Beomgu Kang1, Byungjai Kim1,2, Michael Schar2, Hyunwook Park1, and Hye Young Heo2,3
1Department of Electrical Engineeering, Korea Advanced Institute of Science and Technology, Daejeon, Korea, Republic of, 2Russell H Morgan Department of Radiology and Radiological Science, Johns Hopkin University, Baltimore, MD, United States, 3F.M. Kirby Research Center for Functional Brain Imaging, Kennedy Krieger Institute, Baltimore, MD, United States
Synopsis
Most currently used MTC/CEST imaging
protocols depend on the acquisition of qualitative weighted images, limiting
the detection sensitivity to quantitative parameters, their exchange rate and
concentration. Here, we propose a fast, quantitative 3D MTC/CEST imaging
framework based on a combined 1) time-interleaved parallel RF transmission, 2) compressed sensing, 3) MR fingerprinting, and 4) deep-learning techniques. Typically,
supervised deep learning requires a massive amount of labeled images for
training, which is limited particularly in MTC/CEST MRI field. However, the
proposed unsupervised learning architecture requires only small amounts of
unlabeled MTC/CEST data.
Introduction
Applications of conventional CEST have focused
mostly on the use of MTR asymmetry (MTRasym) analysis1-2.
However, CEST signals measured by MTRasym analysis are unavoidably
contaminated by upfield nuclear Overhauser enhancement (NOE) and asymmetric MTC
signals, thus limiting the assessment of pure CEST effects3-5.

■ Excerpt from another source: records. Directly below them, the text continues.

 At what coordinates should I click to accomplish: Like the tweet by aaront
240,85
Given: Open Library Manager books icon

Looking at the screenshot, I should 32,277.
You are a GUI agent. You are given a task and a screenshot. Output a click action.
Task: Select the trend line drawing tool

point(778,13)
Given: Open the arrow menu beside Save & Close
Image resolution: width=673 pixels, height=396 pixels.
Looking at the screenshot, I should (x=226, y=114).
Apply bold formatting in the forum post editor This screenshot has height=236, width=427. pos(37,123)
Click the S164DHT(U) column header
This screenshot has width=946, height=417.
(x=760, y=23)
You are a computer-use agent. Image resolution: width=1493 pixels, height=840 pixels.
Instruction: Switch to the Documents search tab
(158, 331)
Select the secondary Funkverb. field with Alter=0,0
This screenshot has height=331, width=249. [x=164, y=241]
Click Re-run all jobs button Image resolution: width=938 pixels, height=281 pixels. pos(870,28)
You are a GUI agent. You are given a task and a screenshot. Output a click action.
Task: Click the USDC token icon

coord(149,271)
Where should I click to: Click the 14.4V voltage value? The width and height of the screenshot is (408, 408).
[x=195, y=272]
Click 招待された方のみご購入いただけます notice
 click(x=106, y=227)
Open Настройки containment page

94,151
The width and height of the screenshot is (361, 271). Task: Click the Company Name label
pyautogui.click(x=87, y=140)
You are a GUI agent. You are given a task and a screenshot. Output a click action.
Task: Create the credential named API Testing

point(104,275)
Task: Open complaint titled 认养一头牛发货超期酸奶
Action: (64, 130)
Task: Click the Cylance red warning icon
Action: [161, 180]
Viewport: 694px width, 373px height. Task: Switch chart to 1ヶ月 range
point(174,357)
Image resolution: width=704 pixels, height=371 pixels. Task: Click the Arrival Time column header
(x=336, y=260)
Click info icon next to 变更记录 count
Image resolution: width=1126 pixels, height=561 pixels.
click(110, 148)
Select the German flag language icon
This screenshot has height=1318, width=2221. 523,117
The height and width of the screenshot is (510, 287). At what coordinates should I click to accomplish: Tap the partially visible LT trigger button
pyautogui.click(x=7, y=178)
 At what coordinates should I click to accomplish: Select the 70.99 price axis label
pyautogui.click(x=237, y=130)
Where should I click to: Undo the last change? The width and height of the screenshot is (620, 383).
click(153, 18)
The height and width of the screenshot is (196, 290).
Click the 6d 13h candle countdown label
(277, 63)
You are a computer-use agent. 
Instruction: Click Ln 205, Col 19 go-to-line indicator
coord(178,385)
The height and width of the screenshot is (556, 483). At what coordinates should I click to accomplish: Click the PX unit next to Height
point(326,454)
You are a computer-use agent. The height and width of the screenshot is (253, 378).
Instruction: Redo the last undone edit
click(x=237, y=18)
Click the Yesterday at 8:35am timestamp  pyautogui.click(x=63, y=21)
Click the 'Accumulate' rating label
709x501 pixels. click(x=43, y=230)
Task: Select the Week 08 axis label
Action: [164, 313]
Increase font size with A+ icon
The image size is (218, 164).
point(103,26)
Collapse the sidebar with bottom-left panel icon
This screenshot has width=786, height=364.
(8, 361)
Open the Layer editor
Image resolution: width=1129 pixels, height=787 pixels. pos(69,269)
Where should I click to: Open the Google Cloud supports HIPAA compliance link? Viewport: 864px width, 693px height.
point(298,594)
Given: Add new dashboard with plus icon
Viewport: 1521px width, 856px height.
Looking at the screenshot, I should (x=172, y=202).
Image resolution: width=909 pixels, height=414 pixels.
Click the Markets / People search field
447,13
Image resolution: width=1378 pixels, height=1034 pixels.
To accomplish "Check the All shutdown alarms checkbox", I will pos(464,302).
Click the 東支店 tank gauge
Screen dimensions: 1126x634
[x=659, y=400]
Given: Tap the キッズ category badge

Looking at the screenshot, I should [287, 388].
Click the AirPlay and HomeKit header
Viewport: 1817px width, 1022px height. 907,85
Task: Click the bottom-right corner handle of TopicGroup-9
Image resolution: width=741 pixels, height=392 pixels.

Therefore, accurate MTC quantification at a certain CEST frequency is essential
in such a subtraction-based method. The most promising MTC quantification methods
currently required fitting of MTC signals acquired from repeated and serial
imaging acquisition with varied saturation powers and frequency offsets using
the solution of the Bloch equation6-8. However, the fitting method
is sometimes challenging to deploy in clinical practice due to the high
computational cost and the difficulty of fitting parameter selection. In this
study, we developed a fast, quantitative MTC/CEST imaging technique combined with
1) time-interleaved parallel RF transmission (pTX), 2) MR fingerprinting (MRF), 3) compressed
sensing (CS), and 4) unsupervised deep-learning techniques. Typically,
supervised deep learning requires a huge amount of labeled training data, which
is impractical in MTC/CEST MRI field. Instead, we focused on fully-unsupervised
learning from limited amounts of data without prior knowledge (label-free). Methods
In the 3D MRF framework (Fig. 1), RF
saturation times (Ts), powers (B1), frequency offsets (Ω), and relaxation delay
times (Td) were pseudo-randomly applied throughout the acquisition9-11,
generating unique MTC signal evolutions for different tissue properties.
Continuous RF saturation (100% duty cycle) was achieved using the pTX
technique, which can achieve highly sensitive saturation effects on clinical
scanners and increase the degree of freedom for Ts. For CS acceleration
(4-fold), the variable-density sampling with an elliptical centric k-space
ordering pattern was used. For in-vivo studies, seven healthy volunteers
(repeated three times on the same day) were scanned on a 3T MRI scanner after
informed consent was obtained in accordance with the IRB requirement. In order
to predict quantitative MTC parameters from MRF images, the unsupervised deep
learning scheme was designed to train a convolutional neural network (CNN)
architecture (Fig. 2). The label-free MTC-MRF images (‘Input’ in Fig. 2) were
fed to the architecture, which outputs initial MTC (exchange rate: kmw,
concentration: M0m, T2 relaxation: T2m)
and water T1 (T1w) parameter maps. Next,
MTC-MRF images (‘Output’ in Fig. 2) were synthetically generated by solving a
two-pool Bloch equation using the initial MTC parameters, MRF scan information,
and additionally acquired water T2 (T2w) map.
The CNN weights were trained to extract features from the input images which
predict MTC parameters by minimizing the mean square difference (loss function)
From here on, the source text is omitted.